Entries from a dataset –
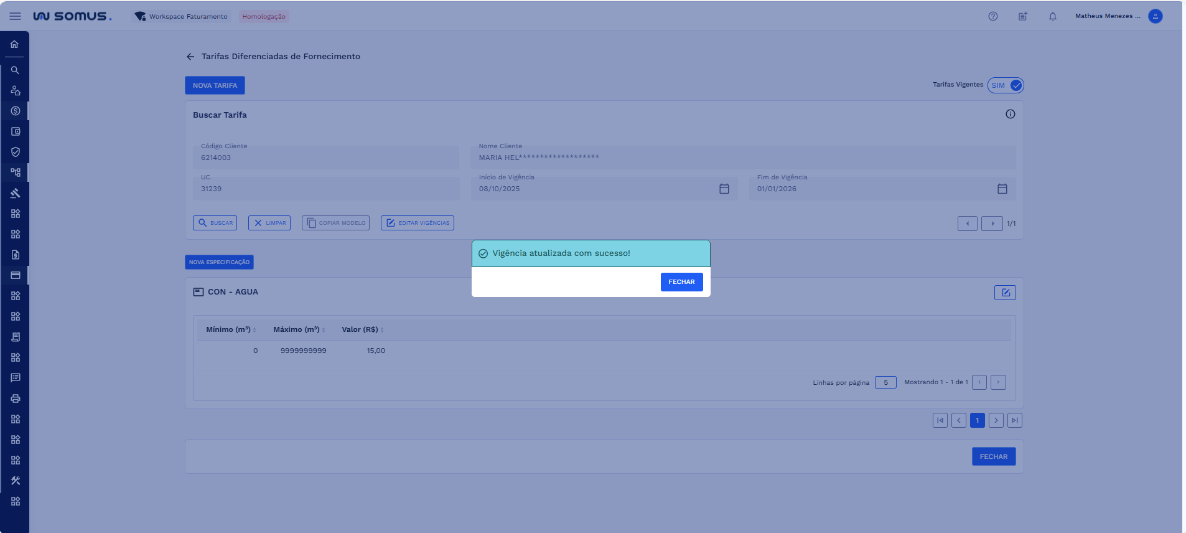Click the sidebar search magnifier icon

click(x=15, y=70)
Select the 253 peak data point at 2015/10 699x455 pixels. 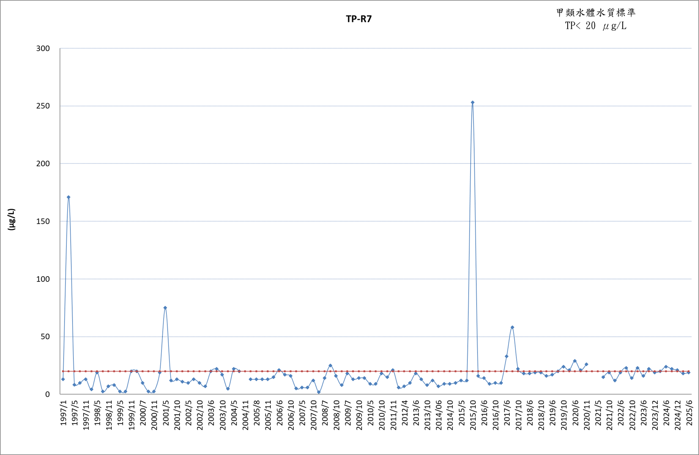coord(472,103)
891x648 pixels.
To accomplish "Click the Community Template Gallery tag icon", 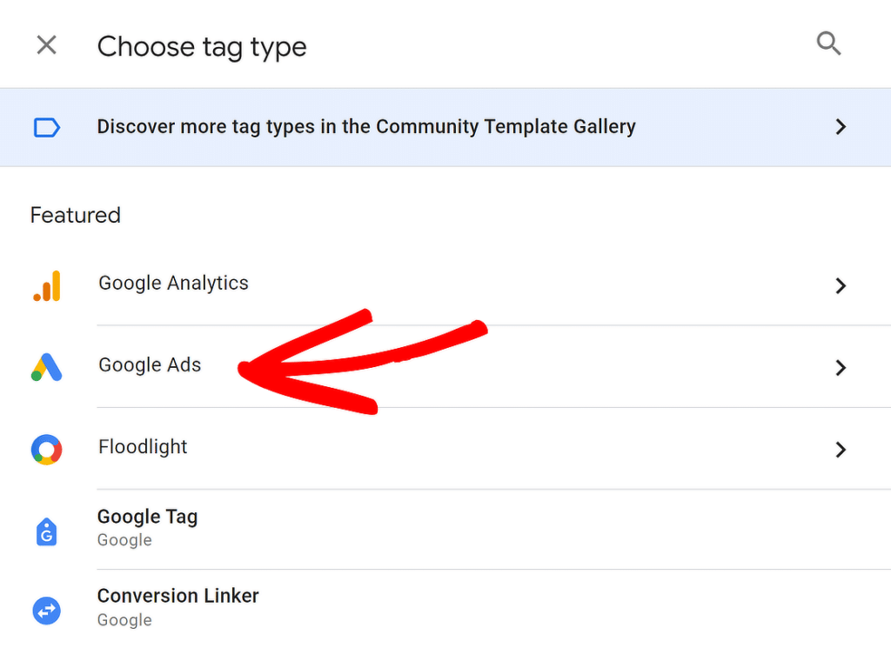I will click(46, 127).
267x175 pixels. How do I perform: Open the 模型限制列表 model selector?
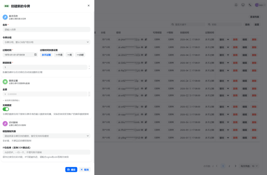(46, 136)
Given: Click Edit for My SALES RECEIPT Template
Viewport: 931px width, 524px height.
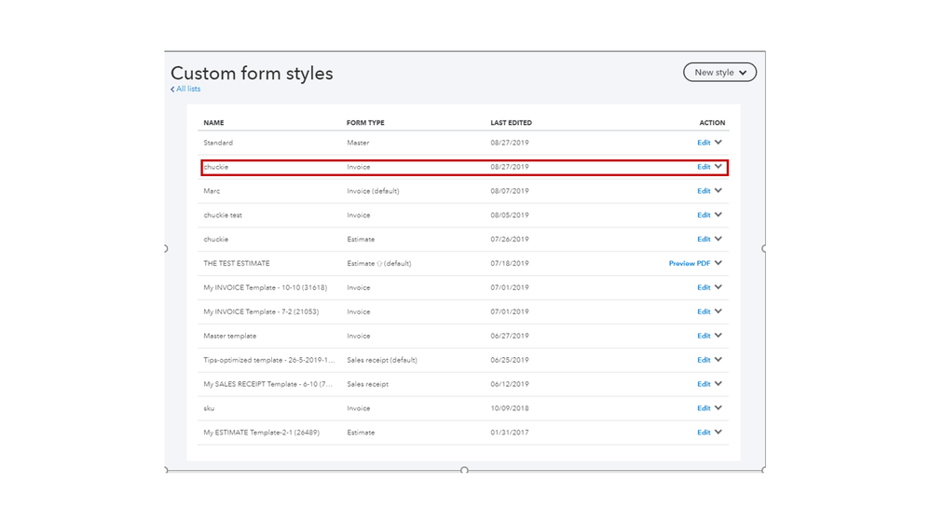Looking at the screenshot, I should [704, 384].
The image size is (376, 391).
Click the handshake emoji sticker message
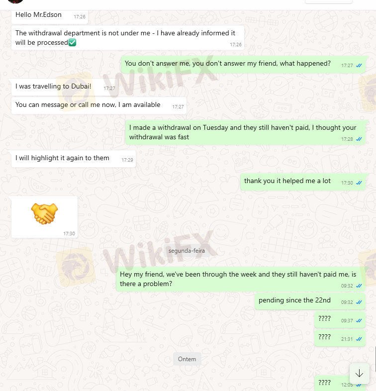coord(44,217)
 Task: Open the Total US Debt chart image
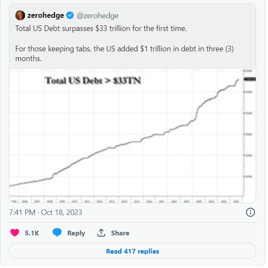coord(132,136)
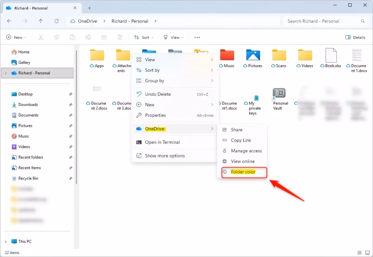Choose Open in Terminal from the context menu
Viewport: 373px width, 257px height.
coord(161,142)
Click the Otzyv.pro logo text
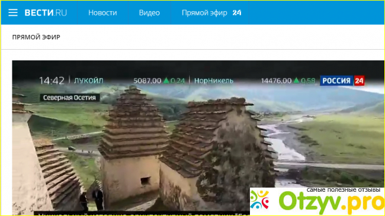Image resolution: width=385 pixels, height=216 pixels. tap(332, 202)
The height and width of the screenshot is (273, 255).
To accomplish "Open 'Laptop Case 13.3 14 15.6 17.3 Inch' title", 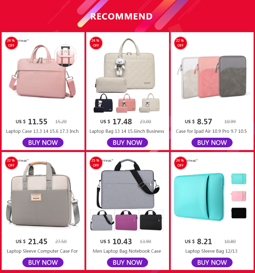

Work to complete – Copy the lines exactly, starting with the line that contains "The image size is (376, 391)." and going on through the end of the records. Leave the pictures out of your answer.

Reply –
The image size is (376, 391).
Click the handshake emoji sticker message
coord(44,217)
 Task: Open the Total US Debt chart image
coord(132,136)
Choose Open in Terminal from the context menu
Viewport: 373px width, 257px height.
coord(161,142)
Click the Otzyv.pro logo text
Image resolution: width=385 pixels, height=216 pixels. tap(332, 202)
The height and width of the screenshot is (273, 255).
To accomplish "Open 'Laptop Case 13.3 14 15.6 17.3 Inch' title", 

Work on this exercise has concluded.